It is clear to see that the real problem is you and your attitude towards life on Kaua‘i and the KPD.
Any one of our officers (male or female), our chief and even the mayor would have no problem stopping and cleaning up broken glass after an accident, but obviously not you. You just write letters of complaint.
I live by an intersection on the highway where too many accidents have occurred over the years. Many times while the police are doing their job, all of our neighbors in ‘Ele‘ele have helped clean debris and sweep glass off the highway while the police and firefighters concentrate on the matters at hand. We do this to help out our safety officers, but we also do this to help our community, our fellow citizens, so it’s not a hindrance to them while they drive.
In the many fender benders and accidents, everyone has done their part in this community, because we are a community. Many times an officer will come over to my house and ask to borrow my broom and if there are no other pending calls or if time allots, they are sweeping themselves. We’ve all seen it.
Why didn’t you ask a fireman why they didn’t clear out the glass? They are there responding as well, in force, multiple men and women. But guess what Jimmy, they too sweep, have swept and do clear debris. We have all seen that too, except for you.
Instead of crying and complaining about it and everything else for that matter, why don’t you just lend a hand and do it yourself? Be a part of the solution, if it really is a big issue to you. If not, you’ll just keep throwing rocks and running away. Quit writing letters to see your name and start writing letters by your actions and let others praise your name.
Pastor Tom Iannucci, Police Commissioner, ‘Ele‘ele
Kaua‘i’s trails are not for everyone
My wife and I are seasoned Sierra Nevada hikers, so it was natural for us to devote a day to hiking one of Kaua‘i’s many trails on a recent visit. But we were not ready for what we found.
The map said the Nu‘alolo Loop Trail in the Na Pali-Kona Forest Preserve would be strenuous. We love strenuous hiking. The woman at the Koke‘e Park Headquarters, where the trail started, told us there was a 20-foot stretch on the connecting Cliff Trail that was scary for some, but doable for most. We were intrigued.
Intrigue gave way to fear long before we reached that stretch. Out first destination was Lolo No. 2, the lookout over the gorgeous Na Pali Coast with its near-vertical cliffs. A half mile short of the lookout, the trail changed drastically. We had been surrounded and protected by jungle, but now we found ourselves completely exposed on both sides to frightening straight-down drops. Our feet touched down on gritty dry clay. There were no roots or vegetation to cling to in case of a slip. And erosion had beveled the sides of the trail so that in places the surface wasn’t quite flat. There was nothing remotely like an edge to grab hold of. A single misstep, even a slight slide, would mean certain death. We’d have about 10 seconds to think about it on the way down.
I walked toward the lookout in a crouch. I thought about my wife behind me. She had already slipped three times on the crusty clay back in the jungle. Dread began to well up in me.

Stored records
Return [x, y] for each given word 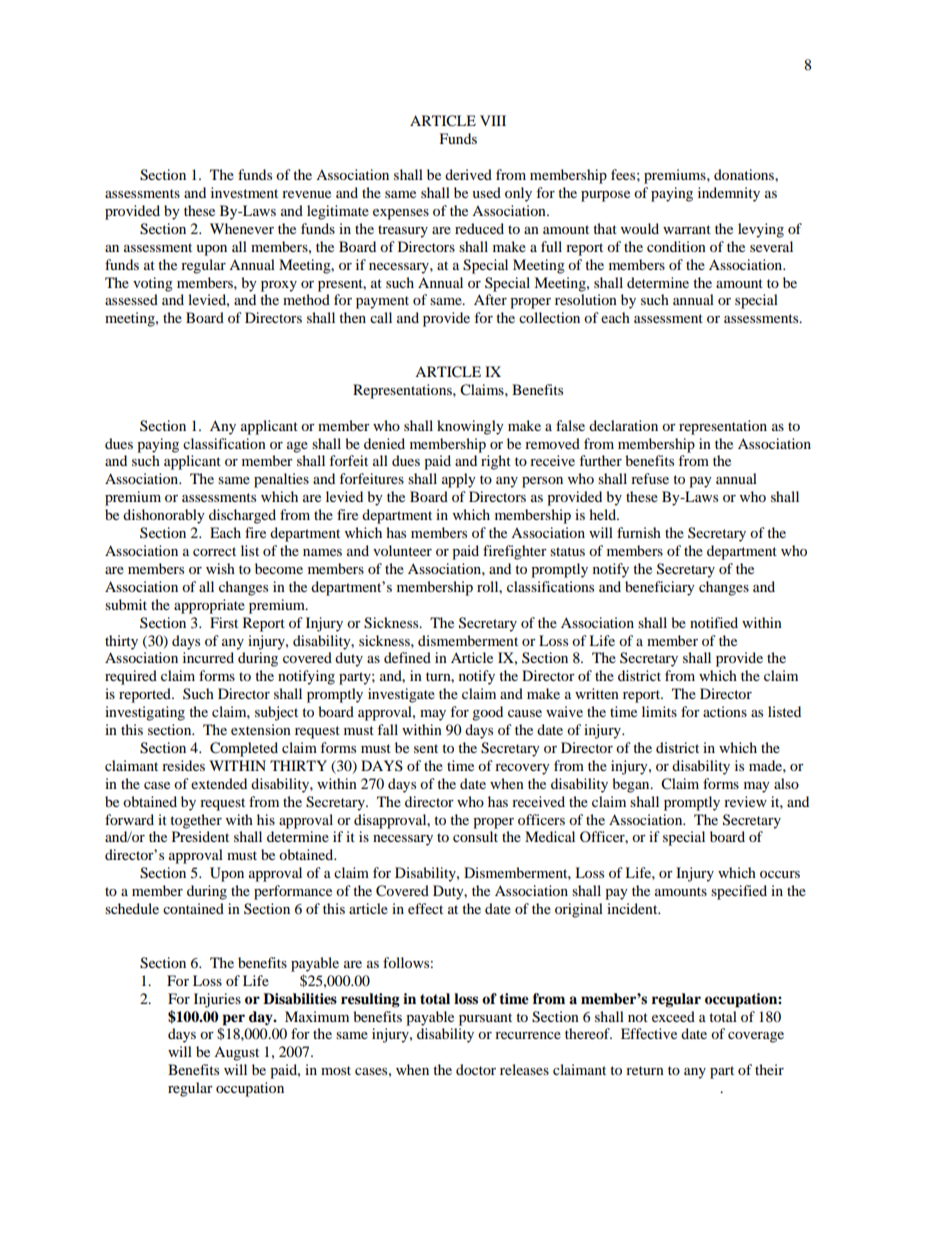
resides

==

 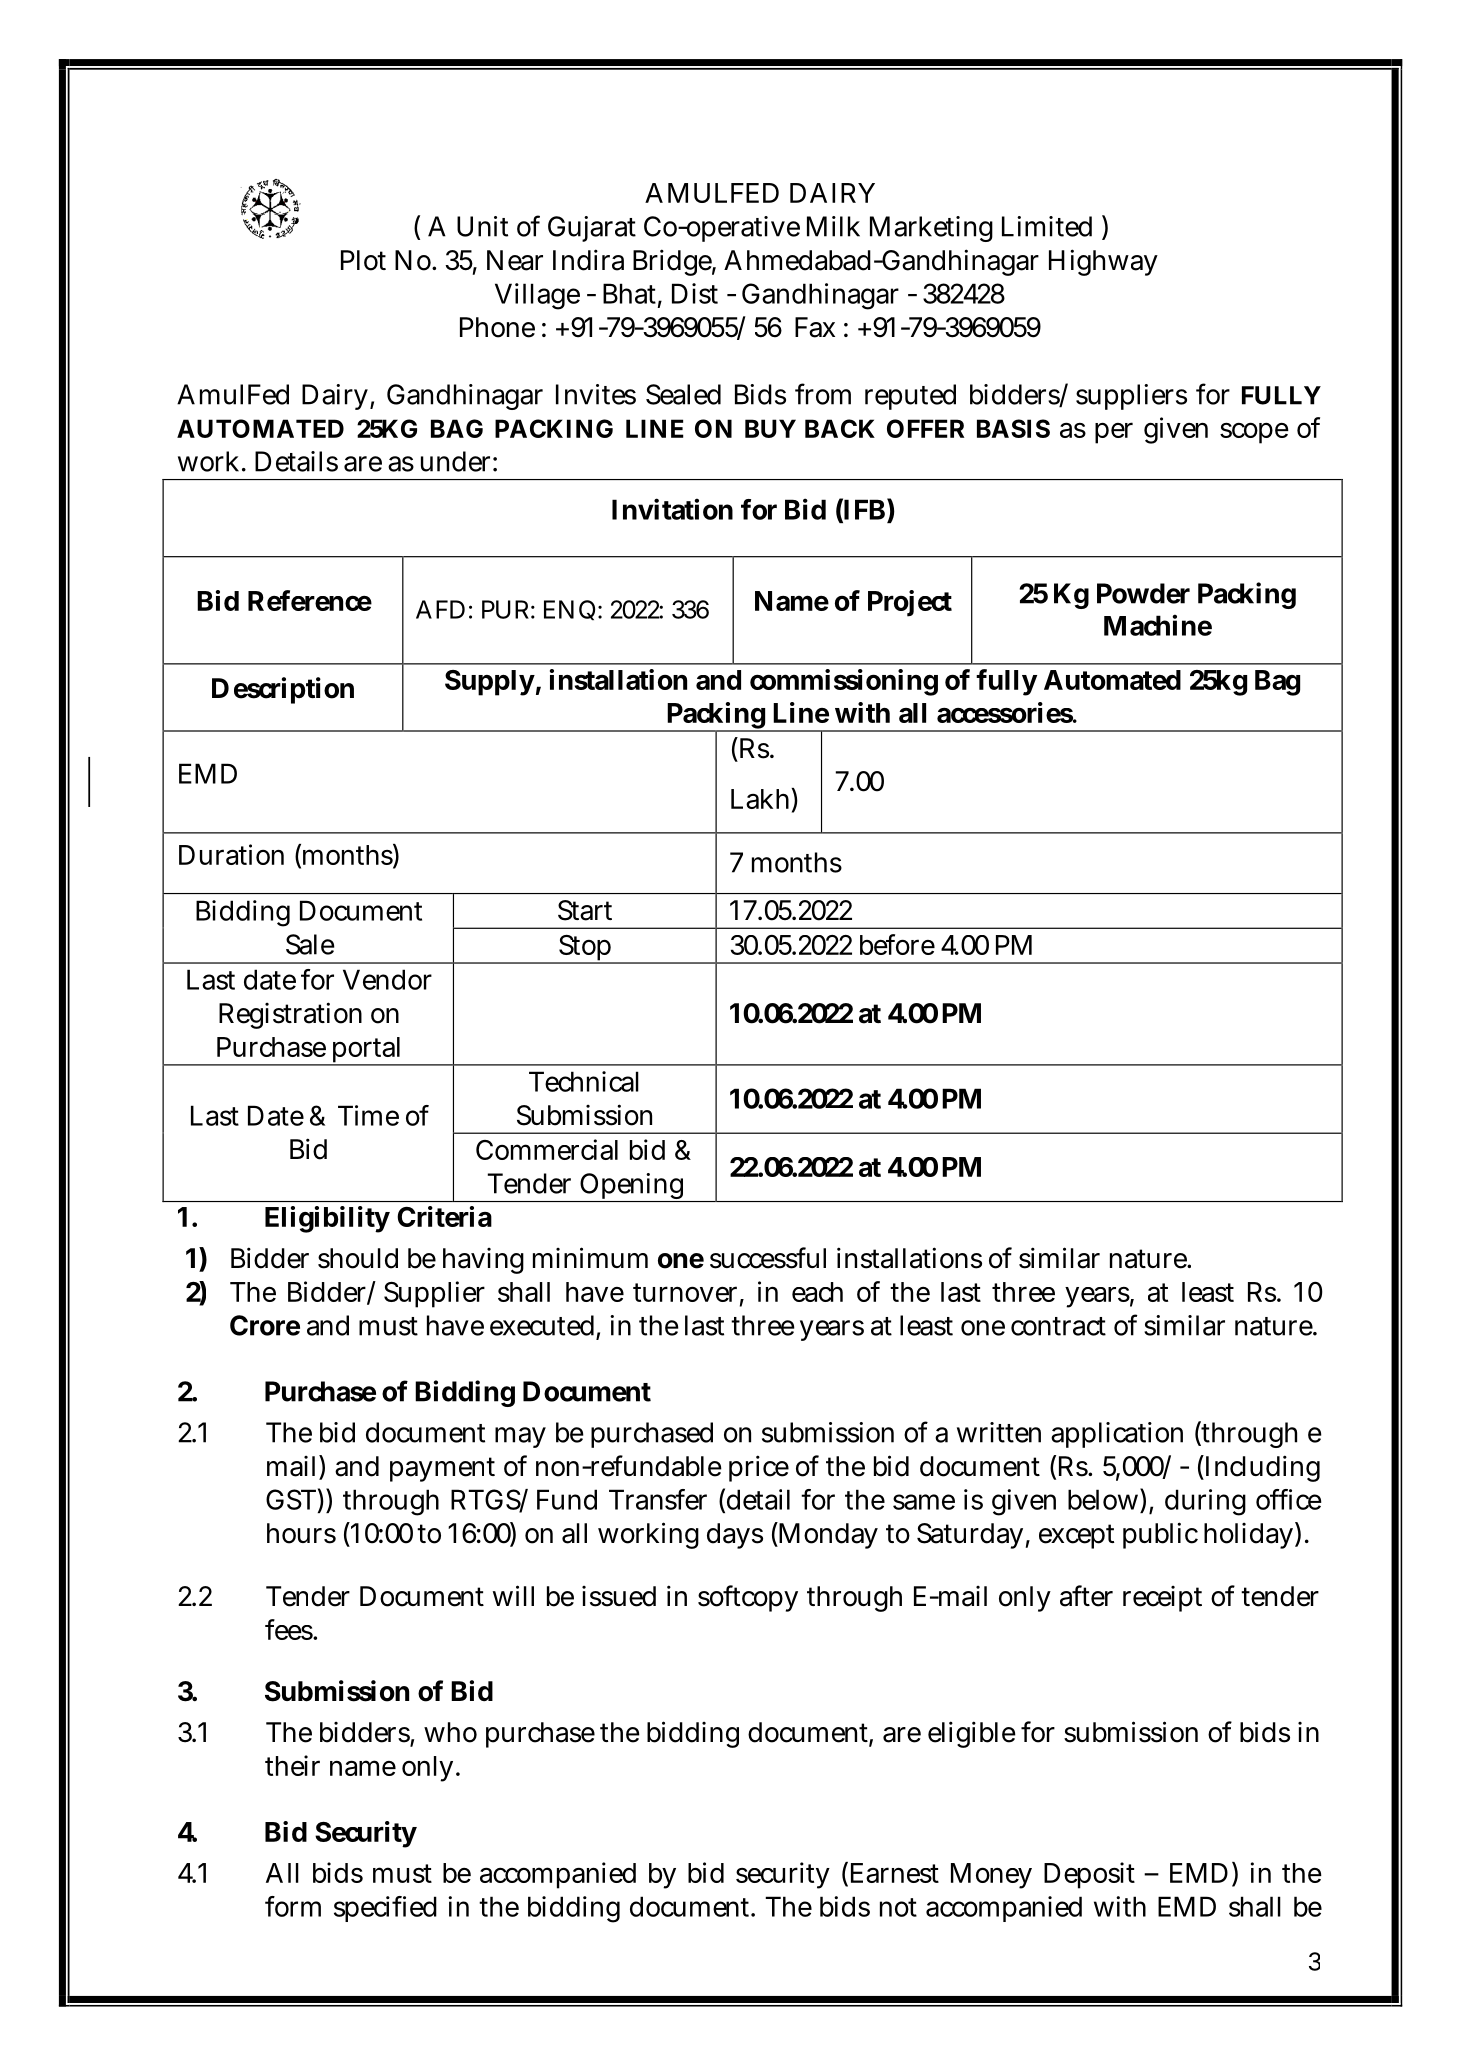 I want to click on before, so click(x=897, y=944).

Tasks for this exercise
a – Copy the Kaua‘i text from "I live by an" to "while they drive.", renaming "neighbors" as "friends".
b – According to the Kaua‘i text, where did the Nu‘alolo Loop Trail start?
c – Proceed with the Kaua‘i text, picking up after its final sentence.
The entries come from a different source than the Kaua‘i text.

Exercise answers
a –
I live by an intersection on the highway where too many accidents have occurred over the years. Many times while the police are doing their job, all of our friends in ‘Ele‘ele have helped clean debris and sweep glass off the highway while the police and firefighters concentrate on the matters at hand. We do this to help out our safety officers, but we also do this to help our community, our fellow citizens, so it’s not a hindrance to them while they drive.

b – At the Koke‘e Park Headquarters.

c –
We didn’t make it to the lookout, but wisely turned back. Once more I hunkered down in a crouch, not daring to look out at the blue Pacific a half mile down. In the scariest stretch I resorted to hands and knees for 10 feet. I prayed fervently, almost desperately as I thought of my wife. And it was child’s play compared to what lay ahead if we continued with our original plan to make the loop.
The point is this. Many of Kaua‘i’s trails are inappropriate for any but the most daring, experienced trekkers. The 11-mile Kalalau Trail, the Holy Grail for the so-called serious hiker, and the Cliff Trail are the most dangerous. Yet most of the literature describing these trails only indirectly hints at the danger. Words like strenuous, technical, rugged, extreme, tricky, challenging, and heartstopping cover up the real peril that exists for all but the most experienced. On one of the several Web sites describing these trails, one hiker spoke of the “appallingly dangerous trail conditions.”
That is a good description of the notorious one-quarter mile stretch of the Cliff Trail, which in places is made of crumbly red earth about eight inches wide, leans down toward the Pacific 2,000 feet below, and provides nothing to hold onto in case of a slip. Many hikers take one look and turn back round. Thank God, that’s what we did.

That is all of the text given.